_Exercise directions:_
Recast every line of the rows below as a JSON list of strings, with one string per line and blank lines omitted.

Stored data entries

┏━━

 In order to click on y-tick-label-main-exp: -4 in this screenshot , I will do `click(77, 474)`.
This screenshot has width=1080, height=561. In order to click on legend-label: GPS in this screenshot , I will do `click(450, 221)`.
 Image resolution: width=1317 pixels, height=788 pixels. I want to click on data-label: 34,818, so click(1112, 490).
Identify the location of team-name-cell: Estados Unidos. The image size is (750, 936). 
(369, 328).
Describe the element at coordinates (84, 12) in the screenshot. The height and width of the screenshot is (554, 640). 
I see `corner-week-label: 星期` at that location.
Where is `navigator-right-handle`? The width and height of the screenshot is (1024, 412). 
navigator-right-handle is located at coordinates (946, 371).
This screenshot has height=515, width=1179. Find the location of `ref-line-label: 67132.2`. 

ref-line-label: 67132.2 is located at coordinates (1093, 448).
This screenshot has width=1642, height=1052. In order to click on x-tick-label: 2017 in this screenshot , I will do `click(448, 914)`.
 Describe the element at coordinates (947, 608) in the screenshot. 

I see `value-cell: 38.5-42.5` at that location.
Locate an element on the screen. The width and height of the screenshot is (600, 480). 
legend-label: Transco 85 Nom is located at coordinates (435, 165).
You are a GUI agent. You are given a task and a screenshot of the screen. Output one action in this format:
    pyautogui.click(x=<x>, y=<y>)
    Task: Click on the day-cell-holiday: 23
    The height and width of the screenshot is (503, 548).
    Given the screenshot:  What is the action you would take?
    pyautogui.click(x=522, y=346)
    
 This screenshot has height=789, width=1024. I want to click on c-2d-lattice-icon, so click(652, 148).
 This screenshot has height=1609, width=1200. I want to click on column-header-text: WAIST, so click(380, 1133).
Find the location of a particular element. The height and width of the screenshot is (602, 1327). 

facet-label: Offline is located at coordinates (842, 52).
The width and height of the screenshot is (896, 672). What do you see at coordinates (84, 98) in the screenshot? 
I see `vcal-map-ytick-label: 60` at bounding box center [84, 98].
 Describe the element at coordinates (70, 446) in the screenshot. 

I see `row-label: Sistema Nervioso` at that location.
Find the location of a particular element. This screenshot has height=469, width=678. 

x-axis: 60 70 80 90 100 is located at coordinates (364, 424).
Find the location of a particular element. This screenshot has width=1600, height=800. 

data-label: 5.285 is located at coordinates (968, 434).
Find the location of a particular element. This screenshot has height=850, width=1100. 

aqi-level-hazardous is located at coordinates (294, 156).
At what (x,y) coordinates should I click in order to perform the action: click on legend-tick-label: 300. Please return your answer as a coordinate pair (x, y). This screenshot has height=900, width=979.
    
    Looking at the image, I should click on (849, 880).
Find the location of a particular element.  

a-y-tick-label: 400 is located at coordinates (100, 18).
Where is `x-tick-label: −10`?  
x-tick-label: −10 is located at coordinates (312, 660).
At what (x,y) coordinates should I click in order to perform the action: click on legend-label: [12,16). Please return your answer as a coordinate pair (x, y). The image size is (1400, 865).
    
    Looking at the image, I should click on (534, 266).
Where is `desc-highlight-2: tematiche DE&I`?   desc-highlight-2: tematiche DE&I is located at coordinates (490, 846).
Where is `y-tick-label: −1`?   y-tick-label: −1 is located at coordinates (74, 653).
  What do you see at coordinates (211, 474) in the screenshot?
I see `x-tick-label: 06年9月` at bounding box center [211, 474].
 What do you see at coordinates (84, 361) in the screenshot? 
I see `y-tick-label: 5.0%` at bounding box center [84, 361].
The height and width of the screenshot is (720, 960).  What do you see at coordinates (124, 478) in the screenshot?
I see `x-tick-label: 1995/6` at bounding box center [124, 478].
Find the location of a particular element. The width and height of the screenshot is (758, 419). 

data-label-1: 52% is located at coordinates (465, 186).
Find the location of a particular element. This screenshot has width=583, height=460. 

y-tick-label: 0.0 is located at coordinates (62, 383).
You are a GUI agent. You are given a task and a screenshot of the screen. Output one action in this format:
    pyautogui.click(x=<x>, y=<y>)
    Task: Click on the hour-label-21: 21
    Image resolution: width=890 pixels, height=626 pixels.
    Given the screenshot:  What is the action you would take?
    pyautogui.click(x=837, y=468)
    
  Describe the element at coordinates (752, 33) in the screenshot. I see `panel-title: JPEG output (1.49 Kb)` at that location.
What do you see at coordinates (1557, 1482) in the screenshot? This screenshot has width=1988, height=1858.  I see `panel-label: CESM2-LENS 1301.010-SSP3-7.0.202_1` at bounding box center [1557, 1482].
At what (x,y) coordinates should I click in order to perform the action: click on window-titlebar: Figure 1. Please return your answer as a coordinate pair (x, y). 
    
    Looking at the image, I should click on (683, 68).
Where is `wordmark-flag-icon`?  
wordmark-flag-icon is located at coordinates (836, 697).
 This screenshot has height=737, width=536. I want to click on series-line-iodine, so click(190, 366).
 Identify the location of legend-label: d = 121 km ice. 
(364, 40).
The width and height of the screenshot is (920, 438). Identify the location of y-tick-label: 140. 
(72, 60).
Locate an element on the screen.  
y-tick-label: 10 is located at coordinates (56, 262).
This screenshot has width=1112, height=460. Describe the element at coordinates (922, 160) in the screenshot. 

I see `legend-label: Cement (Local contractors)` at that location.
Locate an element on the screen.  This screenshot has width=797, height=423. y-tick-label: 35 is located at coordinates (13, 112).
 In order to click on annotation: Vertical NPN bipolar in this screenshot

┗━━

_Reply to the task:_
[
  " In order to click on y-tick-label-main-exp: -4 in this screenshot , I will do `click(77, 474)`.",
  "This screenshot has width=1080, height=561. In order to click on legend-label: GPS in this screenshot , I will do `click(450, 221)`.",
  " Image resolution: width=1317 pixels, height=788 pixels. I want to click on data-label: 34,818, so click(1112, 490).",
  "Identify the location of team-name-cell: Estados Unidos. The image size is (750, 936). ",
  "(369, 328).",
  "Describe the element at coordinates (84, 12) in the screenshot. The height and width of the screenshot is (554, 640). ",
  "I see `corner-week-label: 星期` at that location.",
  "Where is `navigator-right-handle`? The width and height of the screenshot is (1024, 412). ",
  "navigator-right-handle is located at coordinates (946, 371).",
  "This screenshot has height=515, width=1179. Find the location of `ref-line-label: 67132.2`. ",
  "ref-line-label: 67132.2 is located at coordinates (1093, 448).",
  "This screenshot has width=1642, height=1052. In order to click on x-tick-label: 2017 in this screenshot , I will do `click(448, 914)`.",
  " Describe the element at coordinates (947, 608) in the screenshot. ",
  "I see `value-cell: 38.5-42.5` at that location.",
  "Locate an element on the screen. The width and height of the screenshot is (600, 480). ",
  "legend-label: Transco 85 Nom is located at coordinates (435, 165).",
  "You are a GUI agent. You are given a task and a screenshot of the screen. Output one action in this format:",
  "    pyautogui.click(x=<x>, y=<y>)",
  "    Task: Click on the day-cell-holiday: 23",
  "    The height and width of the screenshot is (503, 548).",
  "    Given the screenshot:  What is the action you would take?",
  "    pyautogui.click(x=522, y=346)",
  " This screenshot has height=789, width=1024. I want to click on c-2d-lattice-icon, so click(652, 148).",
  " This screenshot has height=1609, width=1200. I want to click on column-header-text: WAIST, so click(380, 1133).",
  "Find the location of a particular element. The height and width of the screenshot is (602, 1327). ",
  "facet-label: Offline is located at coordinates (842, 52).",
  "The width and height of the screenshot is (896, 672). What do you see at coordinates (84, 98) in the screenshot? ",
  "I see `vcal-map-ytick-label: 60` at bounding box center [84, 98].",
  " Describe the element at coordinates (70, 446) in the screenshot. ",
  "I see `row-label: Sistema Nervioso` at that location.",
  "Find the location of a particular element. This screenshot has height=469, width=678. ",
  "x-axis: 60 70 80 90 100 is located at coordinates (364, 424).",
  "Find the location of a particular element. This screenshot has width=1600, height=800. ",
  "data-label: 5.285 is located at coordinates (968, 434).",
  "Find the location of a particular element. This screenshot has height=850, width=1100. ",
  "aqi-level-hazardous is located at coordinates (294, 156).",
  "At what (x,y) coordinates should I click in order to perform the action: click on legend-tick-label: 300. Please return your answer as a coordinate pair (x, y). This screenshot has height=900, width=979.",
  "    Looking at the image, I should click on (849, 880).",
  "Find the location of a particular element.  ",
  "a-y-tick-label: 400 is located at coordinates (100, 18).",
  "Where is `x-tick-label: −10`?  ",
  "x-tick-label: −10 is located at coordinates (312, 660).",
  "At what (x,y) coordinates should I click in order to perform the action: click on legend-label: [12,16). Please return your answer as a coordinate pair (x, y). The image size is (1400, 865).",
  "    Looking at the image, I should click on (534, 266).",
  "Where is `desc-highlight-2: tematiche DE&I`?   desc-highlight-2: tematiche DE&I is located at coordinates (490, 846).",
  "Where is `y-tick-label: −1`?   y-tick-label: −1 is located at coordinates (74, 653).",
  "  What do you see at coordinates (211, 474) in the screenshot?",
  "I see `x-tick-label: 06年9月` at bounding box center [211, 474].",
  " What do you see at coordinates (84, 361) in the screenshot? ",
  "I see `y-tick-label: 5.0%` at bounding box center [84, 361].",
  "The height and width of the screenshot is (720, 960).  What do you see at coordinates (124, 478) in the screenshot?",
  "I see `x-tick-label: 1995/6` at bounding box center [124, 478].",
  "Find the location of a particular element. The width and height of the screenshot is (758, 419). ",
  "data-label-1: 52% is located at coordinates (465, 186).",
  "Find the location of a particular element. This screenshot has width=583, height=460. ",
  "y-tick-label: 0.0 is located at coordinates (62, 383).",
  "You are a GUI agent. You are given a task and a screenshot of the screen. Output one action in this format:",
  "    pyautogui.click(x=<x>, y=<y>)",
  "    Task: Click on the hour-label-21: 21",
  "    Image resolution: width=890 pixels, height=626 pixels.",
  "    Given the screenshot:  What is the action you would take?",
  "    pyautogui.click(x=837, y=468)",
  "  Describe the element at coordinates (752, 33) in the screenshot. I see `panel-title: JPEG output (1.49 Kb)` at that location.",
  "What do you see at coordinates (1557, 1482) in the screenshot? This screenshot has width=1988, height=1858.  I see `panel-label: CESM2-LENS 1301.010-SSP3-7.0.202_1` at bounding box center [1557, 1482].",
  "At what (x,y) coordinates should I click in order to perform the action: click on window-titlebar: Figure 1. Please return your answer as a coordinate pair (x, y). ",
  "    Looking at the image, I should click on (683, 68).",
  "Where is `wordmark-flag-icon`?  ",
  "wordmark-flag-icon is located at coordinates (836, 697).",
  " This screenshot has height=737, width=536. I want to click on series-line-iodine, so click(190, 366).",
  " Identify the location of legend-label: d = 121 km ice. ",
  "(364, 40).",
  "The width and height of the screenshot is (920, 438). Identify the location of y-tick-label: 140. ",
  "(72, 60).",
  "Locate an element on the screen.  ",
  "y-tick-label: 10 is located at coordinates (56, 262).",
  "This screenshot has width=1112, height=460. Describe the element at coordinates (922, 160) in the screenshot. ",
  "I see `legend-label: Cement (Local contractors)` at that location.",
  "Locate an element on the screen.  This screenshot has width=797, height=423. y-tick-label: 35 is located at coordinates (13, 112).",
  " In order to click on annotation: Vertical NPN bipolar in this screenshot"
]